Depuis l'affirmation des nationalistes hindous au milieu des années 1990, l'Inde n'a plus coutume de célébrer l'héritage légué par le Premier ministre congressiste Jawaharlal Nehru (1947-1964). Nehru fut pourtant le promoteur, au lendemain de l'indépendance du 15 août 1947, du non-alignement. Cette doctrine autorisa une politique étrangère indépendante, préservant la scène indienne de l'intrusion de la guerre froide ; le pays nouait de bonnes relations autant avec l'Union Soviétique que les Etats-Unis, bénéficiant d'une importante assistance financière. En outre, le court conflit frontalier sino-indien de la fin du mois d'octobre 1962 permit aux autorités de New Delhi de bénéficier d'une aide militaire occidentale généreuse, tandis qu'elles renforçaient leurs liens avec Moscou, les deux grands s'accordant officieusement face à ce que l'on convenait déjà d'appeler la menace chinoise.
Nouvelle donne oblige, l'Union indienne ose désormais vanter les bonnes relations qu'elle entretient avec les Etats-Unis. L'épisode des essais nucléaires de mai 1998(3), il est vrai, lui a été bénéfique : il la conduit, d'une manière voilée, à une insertion progressive au sein du club atomique, alors même qu'elle continue de récuser toute adhésion au Traité de non-prolifération nucléaire. Du reste, l'Inde non-alignée ne négligea guère les questions de défense d'autant que dès la fin de 1947, un premier conflit l'opposait au Pakistan. Les dépenses militaires représentaient ainsi 2,5% de son PIB en 2006, un chiffre qui serait cependant en dessous de la réalité, tandis que l'armée de terre, par exemple, aligne 1 200 000 hommes. Il faut d'ailleurs rappeler une étape importante dans les relations indo-américaines, Washington arguant de la pérennité dont a fait preuve la démocratie indienne : le 2 mars 2006, le Président George Bush et le Premier ministre Manmohan Singh annonçaient la signature d'un accord sans précédent (le Civil Nuclear Cooperation Agreement). Les Etats-Unis proposaient à l'Inde leur assistance dans sa production d'énergie nucléaire civile, une coopération qui comprenait la livraison de réacteurs ainsi qu'un approvisionnement en combustibles. La Maison Blanche soulignait que New Delhi(4) participerait d'un système dont il avait été absent ces trente dernières années (le premier essai nucléaire indien ayant eu lieu en 1974). Seules concessions offertes (dans un premier temps, du moins) par le gouvernement Singh : l'Inde s'engageait à procéder, durant les huit années qui suivraient, à une stricte différentiation entre programmes nucléaires militaire et civil ; les infrastructures du pays seraient, pour la première fois, soumises aux inspections de l'Agence internationale de l'énergie atomique (AIEA).

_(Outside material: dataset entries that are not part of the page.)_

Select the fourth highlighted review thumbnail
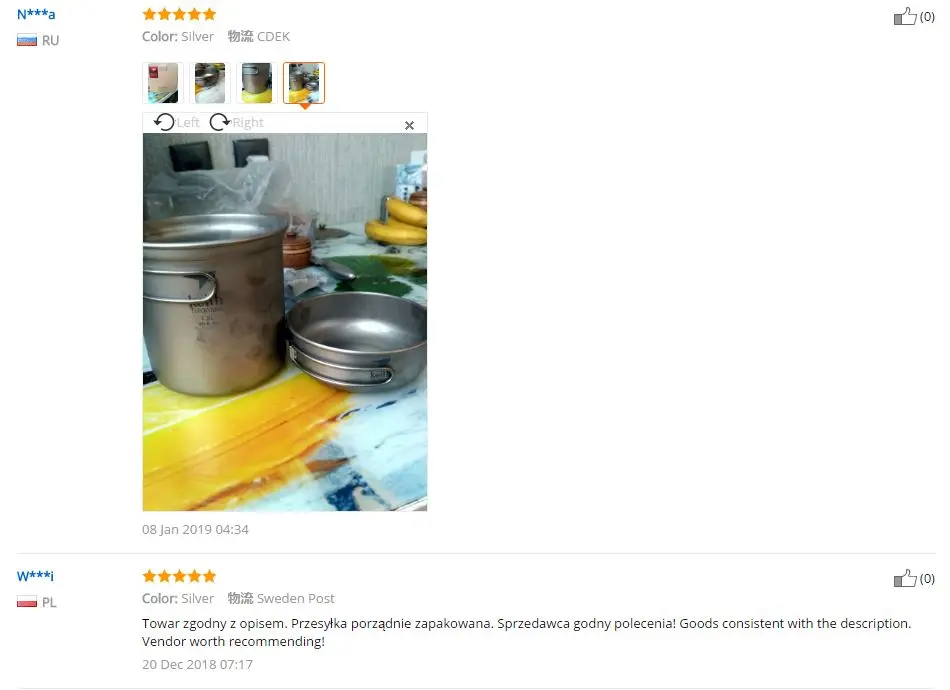 pos(304,83)
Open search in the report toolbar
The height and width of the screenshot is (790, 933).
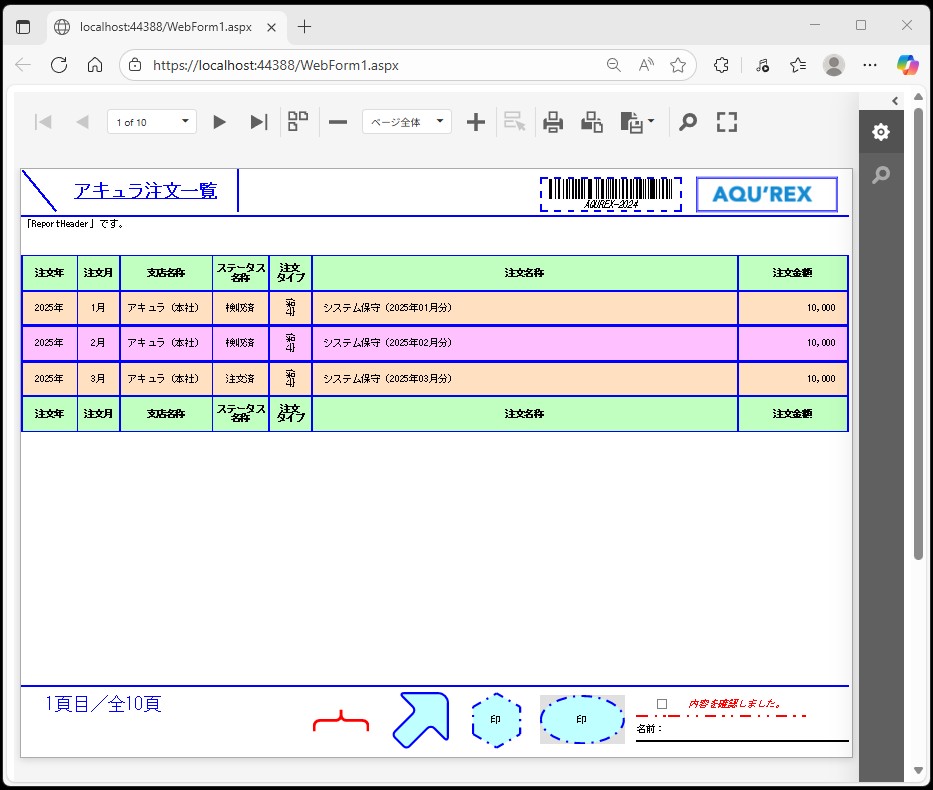coord(688,122)
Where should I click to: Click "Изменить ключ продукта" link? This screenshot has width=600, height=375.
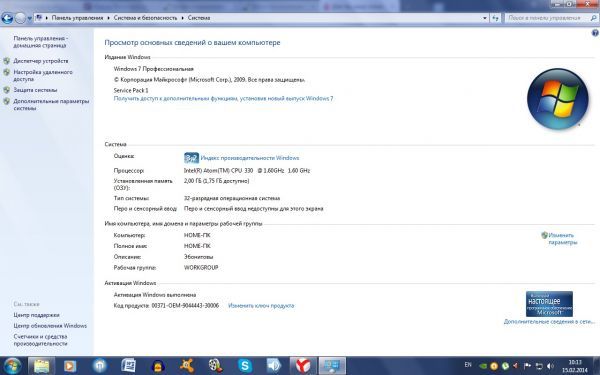[261, 306]
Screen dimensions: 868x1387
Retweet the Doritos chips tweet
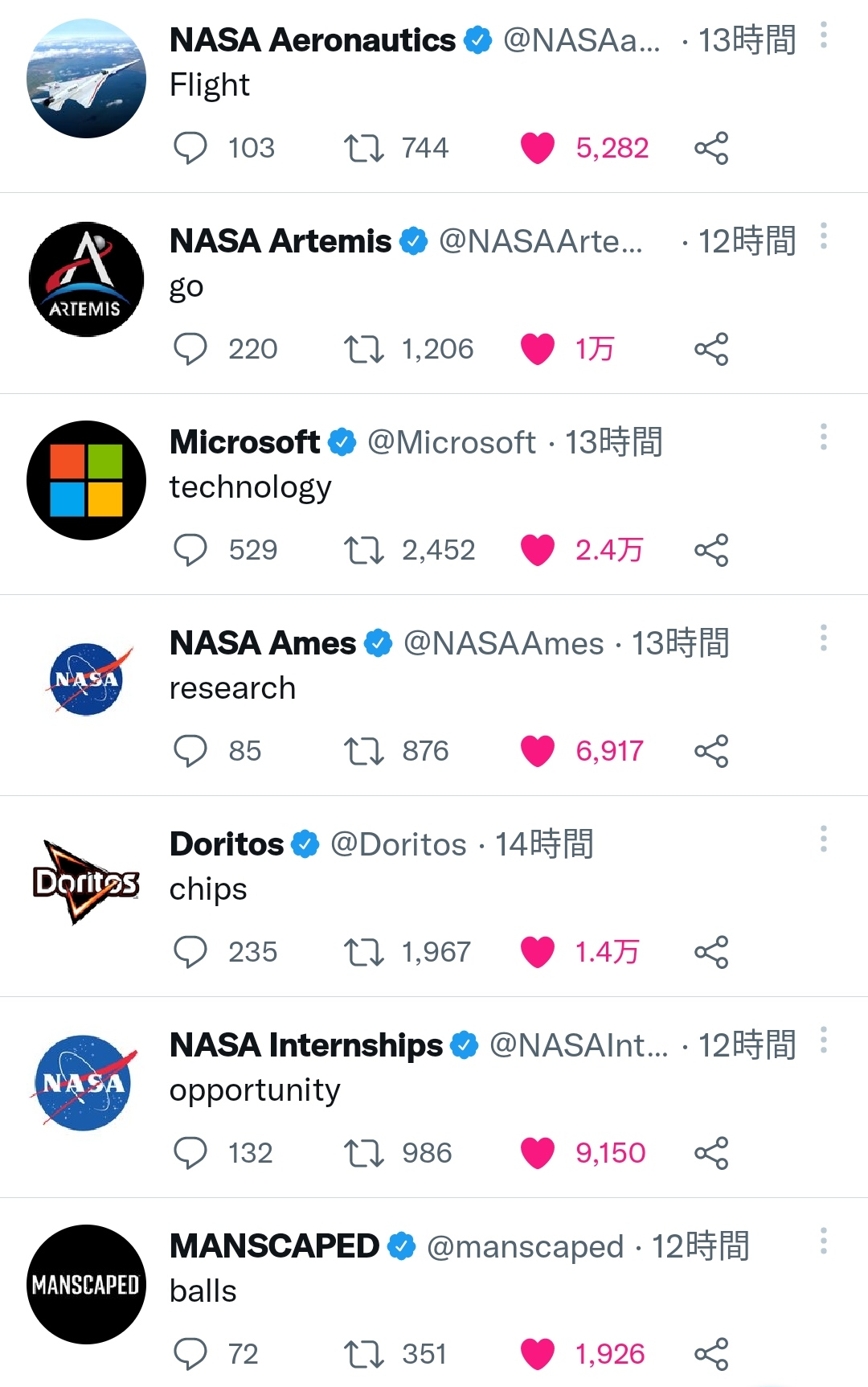pyautogui.click(x=363, y=952)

Les observateurs soulignaient l'inauguration d'un partenariat stratégique (strategic partnership) liant les deux Etats. Et l'opposition au gouvernement de New Delhi, mais également les communistes qui le soutenaient (selon l'expression consacrée) de l'extérieur s'alarmaient de la menace qui pesait désormais sur l'indépendance nationale. Cette préoccupation était renforcée par ce que le Congrès et le Sénat américain, après l'examen du projet de loi qui leur était proposé, appelaient la Henry J. Hyde U.S.-India Peaceful Atomic Energy Cooperation Act - laquelle était adoptée en décembre 2006. Ce texte, selon ses détracteurs, ne contenait-il pas des clauses qui, tout en restreignant le programme nucléaire indien, enjoignaient à New Delhi de participer à la lutte à l'encontre de la prolifération nucléaire que poursuivait la Maison Blanche ?

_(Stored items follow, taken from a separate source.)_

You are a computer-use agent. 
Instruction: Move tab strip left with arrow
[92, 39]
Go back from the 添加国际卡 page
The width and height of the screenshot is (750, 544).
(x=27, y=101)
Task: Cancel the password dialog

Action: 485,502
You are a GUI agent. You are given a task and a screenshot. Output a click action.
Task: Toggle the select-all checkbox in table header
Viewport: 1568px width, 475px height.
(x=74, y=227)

Les gouvernements de New Delhi - à l'exception de la brève tentative d'août 1999 - n'ont jamais cherché à définir de doctrine nucléaire officielle, se contentant de souligner qu'ils n'useraient de l'arme atomique qu'en réponse à une attaque de la même nature, cette assertion s'adressant tout particulièrement à Islamabad. L'antagonisme indo-pakistanais demeure vivace. Washington est toutefois préoccupé par d'autres enjeux, considérant avec intérêt les différentes formes d'organisation régionales dont l'Asie est le théâtre. Tout en exerçant une pression mesurée sur l'administration Singh afin de l'empêcher de donner suite au projet de gazoduc iranien, la Maison Blanche s'inquiète des besoins énergétiques indiens (et chinois) grandissants. De plus, elle vise sans nul doute à ne pas être exclue d'un important marché. Les citoyens indiens représentent, en effet, un sixième de la population mondiale, tandis que le taux de croissance de l'Union était de 9,3% au premier trimestre 2007(5).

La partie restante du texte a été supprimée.